Functional Elements – Reduced Instruction Set
Computer
3. Register File
• Function: Stores general-purpose data for computation.
• Contains a large number of registers (e.g., 32 or more).
• Most operands are read/written directly to/from registers, not memory.
• Registers are used for storing:
• Operands for ALU
• Intermediate values
• Function parameters

• Reduces memory access, speeds up computation.

4. Arithmetic and Logic Unit (ALU)

• Function: Performs arithmetic and logic operations like:
• ADD, SUB, AND, OR, XOR
• Comparisons (for branches)

• Works on data from registers, not memory.

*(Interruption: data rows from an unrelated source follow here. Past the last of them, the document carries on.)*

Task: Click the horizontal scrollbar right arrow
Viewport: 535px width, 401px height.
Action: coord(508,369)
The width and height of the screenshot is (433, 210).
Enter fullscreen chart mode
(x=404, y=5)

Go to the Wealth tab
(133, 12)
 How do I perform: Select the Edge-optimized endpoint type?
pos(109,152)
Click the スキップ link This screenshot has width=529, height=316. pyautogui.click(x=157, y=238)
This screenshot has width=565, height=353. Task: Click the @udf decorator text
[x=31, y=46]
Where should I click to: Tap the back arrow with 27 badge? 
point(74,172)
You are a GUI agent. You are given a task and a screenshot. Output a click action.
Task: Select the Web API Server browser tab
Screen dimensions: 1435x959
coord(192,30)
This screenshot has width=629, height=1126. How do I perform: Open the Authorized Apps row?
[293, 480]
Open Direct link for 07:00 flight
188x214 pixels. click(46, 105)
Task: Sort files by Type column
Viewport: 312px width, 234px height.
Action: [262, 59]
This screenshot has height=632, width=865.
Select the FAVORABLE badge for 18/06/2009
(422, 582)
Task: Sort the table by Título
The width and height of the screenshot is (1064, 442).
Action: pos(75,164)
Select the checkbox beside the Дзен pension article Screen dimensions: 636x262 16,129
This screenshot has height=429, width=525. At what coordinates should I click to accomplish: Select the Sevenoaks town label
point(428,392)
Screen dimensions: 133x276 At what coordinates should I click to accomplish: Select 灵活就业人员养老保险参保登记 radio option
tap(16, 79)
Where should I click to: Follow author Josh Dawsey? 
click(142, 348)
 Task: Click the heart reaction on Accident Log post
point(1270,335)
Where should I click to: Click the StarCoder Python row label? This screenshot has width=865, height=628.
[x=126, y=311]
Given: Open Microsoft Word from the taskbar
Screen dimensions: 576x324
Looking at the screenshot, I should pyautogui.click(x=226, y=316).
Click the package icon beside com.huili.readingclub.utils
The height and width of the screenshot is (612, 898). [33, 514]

• Third stage of the pipeline (Execute).
Functional Elements – Reduced Instruction Set
Computer
5. Control Unit
• Function: Directs the operation of the processor.
• Generates control signals based on the instruction type.
• Manages instruction flow, pipelining, branching, etc.
• Often hardwired instead of microprogrammed (unlike CISC).
• Enables fast instruction execution.

6. Load/Store Unit (Memory Access)

• Function: Handles memory access operations:
• LOAD: Read data from memory into a register
• STORE: Write data from a register to memory

• Only these instructions access memory.

• Separates memory from computation (Load/Store architecture).
Functional Elements – Reduced Instruction Set
Computer
7. Pipeline Registers
• Function: Hold intermediate data between pipeline stages.
• Allow overlapping execution of multiple instructions.
• Boosts throughput via instruction pipelining.

8. Program Counter (PC)

• Function: Holds the address of the next instruction to fetch.
• Automatically updated after each instruction.
• Can be modified by branch/jump instructions.

9. Instruction and Data Cache

• Function: Stores frequently accessed instructions and data.
• Reduces latency of memory operations.
• Helps maintain performance despite slower main memory.
• Instructions are fixed length (usually 32 bits) and simple in format.
Functional Elements – Reduced Instruction Set
Computer
Functional Element Functionality
Instruction Fetch Unit Fetches instructions
Instruction Decoder Decodes and prepares instructions
Register File Holds operands and results
ALU Performs arithmetic/logical operations
Control Unit Manages execution and pipelining
Load/Store Unit Handles memory reads/writes
Program Counter (PC) Tracks next instruction address
Pipeline Registers Buffer between pipeline stages
Instruction/Data Cache Fast access to code/data
Branch Prediction Unit Reduces branch penalties
Pipelining – Reduced Instruction Set Computer
• RISC designs are ideal for instruction pipelining, which overlaps execution stages of
different instructions. Typical RISC pipeline:
1. IF - Instruction Fetch

2. ID - Instruction Decode

3. EX – Execute

4. MEM - Memory Access (if needed)

5. WB - Write Back

• This allows RISC CPUs to execute 1 instruction per cycle after the pipeline fills up.
Execution – Reduced Instruction Set Computer
1. Fixed-Length Instructions:
• All instructions are 32-bit wide, which simplifies the fetch stage and allows easy decoding.

2. Few Addressing Modes:

• Only register and immediate addressing modes are supported, which simplifies the effective
address calculation stage in the pipeline.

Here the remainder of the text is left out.